— WORK TO BE COMPLETED —
Each line of the data needs to be transcribed exactly.

— DATA FOR ANALYSIS —
══════
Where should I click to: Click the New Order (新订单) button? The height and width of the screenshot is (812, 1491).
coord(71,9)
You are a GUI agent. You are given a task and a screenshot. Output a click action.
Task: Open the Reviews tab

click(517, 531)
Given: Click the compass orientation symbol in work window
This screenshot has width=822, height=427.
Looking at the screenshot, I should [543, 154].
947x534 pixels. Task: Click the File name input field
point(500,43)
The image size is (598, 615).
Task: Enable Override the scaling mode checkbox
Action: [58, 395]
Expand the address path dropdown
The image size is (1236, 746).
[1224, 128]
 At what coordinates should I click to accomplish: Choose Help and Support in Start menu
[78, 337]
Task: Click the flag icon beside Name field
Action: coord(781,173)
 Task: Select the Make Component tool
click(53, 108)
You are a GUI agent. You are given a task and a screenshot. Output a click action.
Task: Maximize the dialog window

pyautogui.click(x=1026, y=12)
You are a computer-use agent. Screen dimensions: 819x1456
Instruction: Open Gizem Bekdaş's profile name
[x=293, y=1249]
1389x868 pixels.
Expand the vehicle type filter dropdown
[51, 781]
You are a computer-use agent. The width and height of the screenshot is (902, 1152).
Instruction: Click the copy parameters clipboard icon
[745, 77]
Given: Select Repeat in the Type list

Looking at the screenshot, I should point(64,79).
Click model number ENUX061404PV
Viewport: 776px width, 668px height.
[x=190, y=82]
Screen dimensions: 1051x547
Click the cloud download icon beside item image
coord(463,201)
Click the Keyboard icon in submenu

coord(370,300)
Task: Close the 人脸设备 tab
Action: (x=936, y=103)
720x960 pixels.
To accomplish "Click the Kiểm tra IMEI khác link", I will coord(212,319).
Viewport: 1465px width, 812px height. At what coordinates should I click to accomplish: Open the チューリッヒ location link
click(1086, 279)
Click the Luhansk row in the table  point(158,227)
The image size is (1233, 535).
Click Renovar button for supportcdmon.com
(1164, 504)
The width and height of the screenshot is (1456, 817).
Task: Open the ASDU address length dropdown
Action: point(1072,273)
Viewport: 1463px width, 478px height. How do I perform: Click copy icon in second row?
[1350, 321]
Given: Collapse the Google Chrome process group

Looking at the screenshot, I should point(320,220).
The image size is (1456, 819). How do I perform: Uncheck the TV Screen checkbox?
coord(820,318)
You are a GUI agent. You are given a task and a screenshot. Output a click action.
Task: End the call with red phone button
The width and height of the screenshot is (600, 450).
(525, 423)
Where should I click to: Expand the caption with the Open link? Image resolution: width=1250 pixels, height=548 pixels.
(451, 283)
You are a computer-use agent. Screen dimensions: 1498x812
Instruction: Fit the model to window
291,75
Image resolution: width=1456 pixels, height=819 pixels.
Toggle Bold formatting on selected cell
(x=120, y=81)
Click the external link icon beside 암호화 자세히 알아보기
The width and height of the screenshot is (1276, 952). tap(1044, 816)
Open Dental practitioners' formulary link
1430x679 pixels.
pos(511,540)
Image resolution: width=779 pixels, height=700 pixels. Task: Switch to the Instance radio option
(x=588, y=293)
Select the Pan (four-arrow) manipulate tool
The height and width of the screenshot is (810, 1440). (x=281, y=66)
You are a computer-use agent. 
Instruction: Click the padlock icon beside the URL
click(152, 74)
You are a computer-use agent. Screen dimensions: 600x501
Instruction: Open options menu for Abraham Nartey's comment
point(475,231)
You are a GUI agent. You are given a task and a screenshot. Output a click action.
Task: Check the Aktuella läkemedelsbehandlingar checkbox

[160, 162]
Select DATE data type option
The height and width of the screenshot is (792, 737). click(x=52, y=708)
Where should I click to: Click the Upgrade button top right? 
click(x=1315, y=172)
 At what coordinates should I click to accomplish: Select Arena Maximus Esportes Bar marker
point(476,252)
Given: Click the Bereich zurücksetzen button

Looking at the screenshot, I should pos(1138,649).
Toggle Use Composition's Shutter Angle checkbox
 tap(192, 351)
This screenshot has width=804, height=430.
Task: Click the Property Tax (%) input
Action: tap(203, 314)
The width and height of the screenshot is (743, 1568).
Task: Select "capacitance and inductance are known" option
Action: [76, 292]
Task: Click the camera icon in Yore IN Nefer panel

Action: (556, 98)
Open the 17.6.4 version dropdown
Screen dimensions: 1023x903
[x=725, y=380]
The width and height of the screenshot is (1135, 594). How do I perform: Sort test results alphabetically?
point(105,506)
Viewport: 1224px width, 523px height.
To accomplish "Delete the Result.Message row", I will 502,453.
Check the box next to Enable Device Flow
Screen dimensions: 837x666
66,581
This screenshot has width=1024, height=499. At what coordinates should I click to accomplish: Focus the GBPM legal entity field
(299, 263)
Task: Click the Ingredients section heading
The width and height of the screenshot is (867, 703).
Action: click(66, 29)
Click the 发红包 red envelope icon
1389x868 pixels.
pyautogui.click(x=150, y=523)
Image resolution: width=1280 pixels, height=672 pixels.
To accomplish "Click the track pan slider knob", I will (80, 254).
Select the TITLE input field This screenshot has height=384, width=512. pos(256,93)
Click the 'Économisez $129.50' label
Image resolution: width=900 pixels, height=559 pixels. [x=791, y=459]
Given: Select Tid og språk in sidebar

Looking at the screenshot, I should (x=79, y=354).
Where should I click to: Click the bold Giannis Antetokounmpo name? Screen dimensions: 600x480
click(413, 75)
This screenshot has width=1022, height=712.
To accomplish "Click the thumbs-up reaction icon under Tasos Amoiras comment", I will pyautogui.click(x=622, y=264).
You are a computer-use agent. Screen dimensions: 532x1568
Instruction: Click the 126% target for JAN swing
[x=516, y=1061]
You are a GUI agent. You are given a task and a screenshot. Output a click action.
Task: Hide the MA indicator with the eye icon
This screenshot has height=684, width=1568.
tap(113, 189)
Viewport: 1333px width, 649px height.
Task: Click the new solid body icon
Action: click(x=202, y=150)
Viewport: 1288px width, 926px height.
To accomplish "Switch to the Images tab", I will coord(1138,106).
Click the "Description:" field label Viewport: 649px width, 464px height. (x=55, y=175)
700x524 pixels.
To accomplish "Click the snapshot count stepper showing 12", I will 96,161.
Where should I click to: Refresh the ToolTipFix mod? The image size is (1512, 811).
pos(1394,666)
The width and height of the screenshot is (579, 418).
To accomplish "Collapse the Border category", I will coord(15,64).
══════
— ANSWER SECTION —
Where should I click to: Click the New Order (新订单) button? The height and width of the screenshot is (812, 1491).
coord(71,9)
You are a GUI agent. You are given a task and a screenshot. Output a click action.
Task: Open the Reviews tab

click(517, 531)
Given: Click the compass orientation symbol in work window
This screenshot has width=822, height=427.
Looking at the screenshot, I should [543, 154].
947x534 pixels. Task: Click the File name input field
point(500,43)
The image size is (598, 615).
Task: Enable Override the scaling mode checkbox
Action: [58, 395]
Expand the address path dropdown
The image size is (1236, 746).
[1224, 128]
 At what coordinates should I click to accomplish: Choose Help and Support in Start menu
[78, 337]
Task: Click the flag icon beside Name field
Action: coord(781,173)
 Task: Select the Make Component tool
click(53, 108)
You are a GUI agent. You are given a task and a screenshot. Output a click action.
Task: Maximize the dialog window

pyautogui.click(x=1026, y=12)
You are a computer-use agent. Screen dimensions: 819x1456
Instruction: Open Gizem Bekdaş's profile name
[x=293, y=1249]
1389x868 pixels.
Expand the vehicle type filter dropdown
[51, 781]
You are a computer-use agent. The width and height of the screenshot is (902, 1152).
Instruction: Click the copy parameters clipboard icon
[745, 77]
Given: Select Repeat in the Type list

Looking at the screenshot, I should point(64,79).
Click model number ENUX061404PV
Viewport: 776px width, 668px height.
[x=190, y=82]
Screen dimensions: 1051x547
Click the cloud download icon beside item image
coord(463,201)
Click the Keyboard icon in submenu

coord(370,300)
Task: Close the 人脸设备 tab
Action: (x=936, y=103)
720x960 pixels.
To accomplish "Click the Kiểm tra IMEI khác link", I will coord(212,319).
Viewport: 1465px width, 812px height. At what coordinates should I click to accomplish: Open the チューリッヒ location link
click(1086, 279)
Click the Luhansk row in the table  point(158,227)
The image size is (1233, 535).
Click Renovar button for supportcdmon.com
(1164, 504)
The width and height of the screenshot is (1456, 817).
Task: Open the ASDU address length dropdown
Action: point(1072,273)
Viewport: 1463px width, 478px height. How do I perform: Click copy icon in second row?
[1350, 321]
Given: Collapse the Google Chrome process group

Looking at the screenshot, I should point(320,220).
The image size is (1456, 819). How do I perform: Uncheck the TV Screen checkbox?
coord(820,318)
You are a GUI agent. You are given a task and a screenshot. Output a click action.
Task: End the call with red phone button
The width and height of the screenshot is (600, 450).
(525, 423)
Where should I click to: Expand the caption with the Open link? Image resolution: width=1250 pixels, height=548 pixels.
(451, 283)
You are a computer-use agent. Screen dimensions: 1498x812
Instruction: Fit the model to window
291,75
Image resolution: width=1456 pixels, height=819 pixels.
Toggle Bold formatting on selected cell
(x=120, y=81)
Click the external link icon beside 암호화 자세히 알아보기
The width and height of the screenshot is (1276, 952). tap(1044, 816)
Open Dental practitioners' formulary link
1430x679 pixels.
pos(511,540)
Image resolution: width=779 pixels, height=700 pixels. Task: Switch to the Instance radio option
(x=588, y=293)
Select the Pan (four-arrow) manipulate tool
The height and width of the screenshot is (810, 1440). (x=281, y=66)
You are a computer-use agent. 
Instruction: Click the padlock icon beside the URL
click(152, 74)
You are a computer-use agent. Screen dimensions: 600x501
Instruction: Open options menu for Abraham Nartey's comment
point(475,231)
You are a GUI agent. You are given a task and a screenshot. Output a click action.
Task: Check the Aktuella läkemedelsbehandlingar checkbox

[160, 162]
Select DATE data type option
The height and width of the screenshot is (792, 737). click(x=52, y=708)
Where should I click to: Click the Upgrade button top right? 
click(x=1315, y=172)
 At what coordinates should I click to accomplish: Select Arena Maximus Esportes Bar marker
point(476,252)
Given: Click the Bereich zurücksetzen button

Looking at the screenshot, I should pos(1138,649).
Toggle Use Composition's Shutter Angle checkbox
 tap(192, 351)
This screenshot has width=804, height=430.
Task: Click the Property Tax (%) input
Action: tap(203, 314)
The width and height of the screenshot is (743, 1568).
Task: Select "capacitance and inductance are known" option
Action: [76, 292]
Task: Click the camera icon in Yore IN Nefer panel

Action: (556, 98)
Open the 17.6.4 version dropdown
Screen dimensions: 1023x903
[x=725, y=380]
The width and height of the screenshot is (1135, 594). How do I perform: Sort test results alphabetically?
point(105,506)
Viewport: 1224px width, 523px height.
To accomplish "Delete the Result.Message row", I will 502,453.
Check the box next to Enable Device Flow
Screen dimensions: 837x666
66,581
This screenshot has width=1024, height=499. At what coordinates should I click to accomplish: Focus the GBPM legal entity field
(299, 263)
Task: Click the Ingredients section heading
The width and height of the screenshot is (867, 703).
Action: click(66, 29)
Click the 发红包 red envelope icon
1389x868 pixels.
pyautogui.click(x=150, y=523)
Image resolution: width=1280 pixels, height=672 pixels.
To accomplish "Click the track pan slider knob", I will (80, 254).
Select the TITLE input field This screenshot has height=384, width=512. pos(256,93)
Click the 'Économisez $129.50' label
Image resolution: width=900 pixels, height=559 pixels. [x=791, y=459]
Given: Select Tid og språk in sidebar

Looking at the screenshot, I should (x=79, y=354).
Where should I click to: Click the bold Giannis Antetokounmpo name? Screen dimensions: 600x480
click(413, 75)
This screenshot has width=1022, height=712.
To accomplish "Click the thumbs-up reaction icon under Tasos Amoiras comment", I will pyautogui.click(x=622, y=264).
You are a computer-use agent. Screen dimensions: 532x1568
Instruction: Click the 126% target for JAN swing
[x=516, y=1061]
You are a GUI agent. You are given a task and a screenshot. Output a click action.
Task: Hide the MA indicator with the eye icon
This screenshot has height=684, width=1568.
tap(113, 189)
Viewport: 1333px width, 649px height.
Task: Click the new solid body icon
Action: click(x=202, y=150)
Viewport: 1288px width, 926px height.
To accomplish "Switch to the Images tab", I will coord(1138,106).
Click the "Description:" field label Viewport: 649px width, 464px height. (x=55, y=175)
700x524 pixels.
To accomplish "Click the snapshot count stepper showing 12", I will 96,161.
Where should I click to: Refresh the ToolTipFix mod? The image size is (1512, 811).
pos(1394,666)
The width and height of the screenshot is (579, 418).
To accomplish "Collapse the Border category", I will coord(15,64).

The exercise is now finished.